Пол капеллы, выложенный черными и белыми плитами, подобно шахматному полю, показался мне вещим предостережением. Я старался ступать по одним лишь белым плитам, и моя походка, конечно же, казалась со стороны противоестественной.

Румский капитул Ордена, в который входило полностью все рыцарское войско, выслушал новое чрезвычайное сообщение своего главы с тою же бесстрастностью древних изваяний, с какою встретил посланника Удара Истины, чье появление чаялось на протяжении целого века или даже больше того.

Пока двор капеллы сдержанно – дабы не перебудить всех жителей Коньи – громыхал и позвякивал приготовлениями к долгому походу, комтур улучил немного свободного времени среди распоряжений и приказов и подошел ко мне. Его память оказалась лучше моей, ибо он напомнил мне мой старый вопрос, уже затерянный среди вороха новых мыслей.

– Вот для какой цели, мессир, братья-тамплиеры закаливали свои души, дабы ничему не удивляться и ни на что не надеяться, – сказал он. – Если бы они сохранили юношеский пыл, сколько бы сомнений могло возникнуть в эту ночь! Кто бы уберег нас от разлада? Мы надеемся только на то, что Господь помилует нас, если мы без всякого колебания совести и рассудка совершим роковую ошибку.

– Значит и вы, комтур… – начал было я, удивившись, однако осекся.

– Лучшие годы своей жизни мы прожили на чужой земле, – сказал рыцарь Эд. – Невольно передумаешь о многом. Но поверьте, мессир! У нас ничего нет на свете, кроме вас и Удара Истины.

Не успел донестись с минаретов призыв муэдзина к первой утренней молитве, как отряд доблестных румских тамплиеров уже двинулся в путь. Только приор и во главе с ним полтора десятка крещеных наемников из местных жителей, называемых в Ордене тюркоплиерами, остались поддерживать порядок и жизнь в капелле. Все девять рыцарей с девятью оруженосцами и девятью лишними, заводными конями тронулись в путь, в последний раз поцеловав Святое Распятие, воздетое руками приора, глаза которого светились теперь несказанной силою духа. На улицах Коньи нас провожали взорами самые прилежные лавочники и нищие.
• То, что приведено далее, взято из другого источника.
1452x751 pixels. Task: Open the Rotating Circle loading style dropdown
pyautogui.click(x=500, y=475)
У ворот города комтур показал монгольскому сотнику пайдзу, бронзовый языческий медальон, дающий право войску или каравану смело двигаться по всем дорогам государства, и мы выехали первыми, предводительствуя стадами коров и коз, которых выгоняли на поля пастухи.

Я очень сожалел, что стража сменилась и знакомые мне пересмешники не могут увидеть чудесного превращения воробья в прекрасного сокола.
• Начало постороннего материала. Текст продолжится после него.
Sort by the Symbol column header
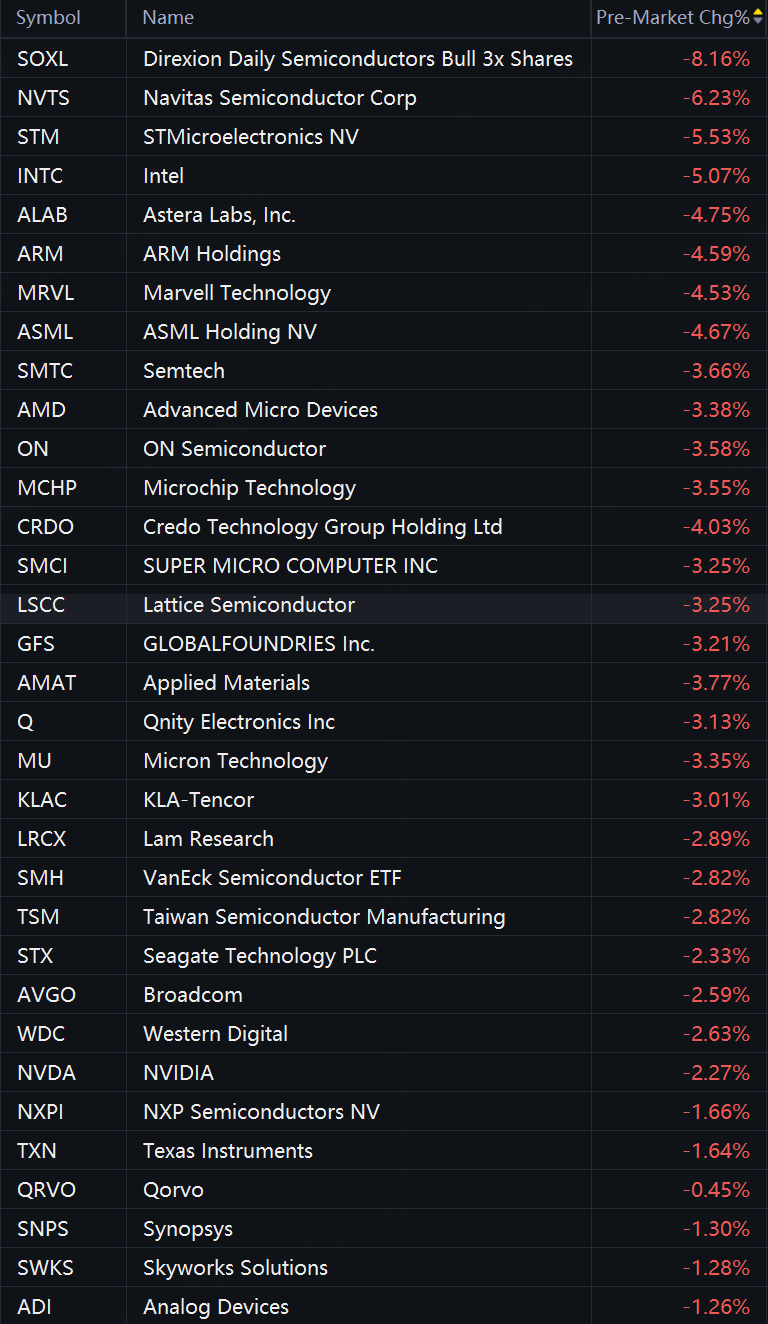768x1324 pixels. tap(48, 18)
От главных ворот мы повернули на север и приняли службу той самой дороги, что вела прямо к цитадели моих загадочных сновидений.

Мальчишки из бедного селения, расположенного у подножия холма, на этот раз не подумали подбирать на дороге камни. Они отбежали повыше, на добрую сотню шагов, и засели среди острых обломков гранита, а когда я мирно махнул им рукой, сорвались оттуда, как перепуганные птахи, и пропали в дальних расщелинах. Старику, который некогда угощал меня лепешкой и сведениями о том, что делается наяву, я протянул с коня горсть дирхемов, и он, низко поклонившись, проводил нас взглядом из-под руки до самой вершины холма. Не подумал ли он, что духи возвращаются в свое логово?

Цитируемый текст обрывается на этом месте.